Sunday, June 24, 2007

Battlestar Paper Part III

Here is the third and final part of the rough draft of my Battlestar Paper. Part 1 is here, part 2, here. This is all fairly light in terms of what is possible with philosophy and popular culture. I'll have a review out soon of this book, which will get deeper.

“Are You Alive?”: The Half-life of the Unjust as Seen in Boethius and BSG

The first line spoken in the reenvisioned BSG is “Are you alive?” The question is unsettling: it is asked by a robot (a Six) to a human being (a Colonial officer sent to meet with the Cylons at the remote Armistice Station.) Clearly if anyone is not alive here, it is the robot, right? Yet the Six is asking this question of a human, and when he, tremblingly, says, “Yes,” she says “Prove it,” and gives him a long open-mouth kiss, as two centurions look on stoically, their eyes going “wrrrrom wrrrrom,” before the whole station is annihilated in a Cylon attack. This opening scene is mirrored in the episode “You Can’t Go Home Again,” when Starbuck, marooned on a planet without oxygen, finds a Cylon raider that has crashed. Opening a hatch, she finds living tissue underneath. Realizing that the spacecraft has no pilot, but is itself a robot, Starbuck whispers with wonder, “Are you alive?”

++++++++

Required tasks -
(1) From the Battlestar Galactica essay draft, extract the passage from "Battlestar Paper Part" up to and including "will get deeper.".
(2) In the Battlestar Galactica essay draft, where is the Colonial officer sent to meet with the Cylons?
(3) Condense the paragraph of the Battlestar Galactica essay draft that begins "The first line spoken in the reenvisioned BSG" into a shorter version that keeps its main facts.

[Collected data entries]
++++++++

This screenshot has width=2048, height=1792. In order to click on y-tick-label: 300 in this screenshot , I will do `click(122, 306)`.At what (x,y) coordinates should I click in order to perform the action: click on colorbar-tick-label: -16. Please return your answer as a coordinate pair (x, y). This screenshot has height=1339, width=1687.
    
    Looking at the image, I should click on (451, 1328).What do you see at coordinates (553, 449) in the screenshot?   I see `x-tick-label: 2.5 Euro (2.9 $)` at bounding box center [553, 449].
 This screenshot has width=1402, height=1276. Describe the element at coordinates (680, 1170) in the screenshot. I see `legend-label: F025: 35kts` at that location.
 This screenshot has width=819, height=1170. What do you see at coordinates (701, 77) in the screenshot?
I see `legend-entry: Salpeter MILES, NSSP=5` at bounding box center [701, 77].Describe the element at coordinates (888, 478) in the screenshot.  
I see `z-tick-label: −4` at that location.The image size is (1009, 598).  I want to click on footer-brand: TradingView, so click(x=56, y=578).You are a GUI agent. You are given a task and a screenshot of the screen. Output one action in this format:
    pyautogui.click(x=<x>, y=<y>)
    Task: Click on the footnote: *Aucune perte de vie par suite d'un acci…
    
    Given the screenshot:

++++++++

Exercise answers -
(1)
Battlestar Paper Part III

Here is the third and final part of the rough draft of my Battlestar Paper. Part 1 is here, part 2, here. This is all fairly light in terms of what is possible with philosophy and popular culture. I'll have a review out soon of this book, which will get deeper.

(2) The remote Armistice Station.

(3) The first line spoken in the reenvisioned BSG, "Are you alive?", is unsettling because a Six, a robot, asks it of a human, a Colonial officer sent to meet the Cylons at the remote Armistice Station. When he answers "Yes," she says "Prove it" and kisses him while two centurions look on. Then a Cylon attack annihilates the station. The episode "You Can't Go Home Again" mirrors this scene. Starbuck, marooned on a planet without oxygen, finds a crashed Cylon raider with living tissue under a hatch. Realizing the craft has no pilot and is itself a robot, she whispers, "Are you alive?"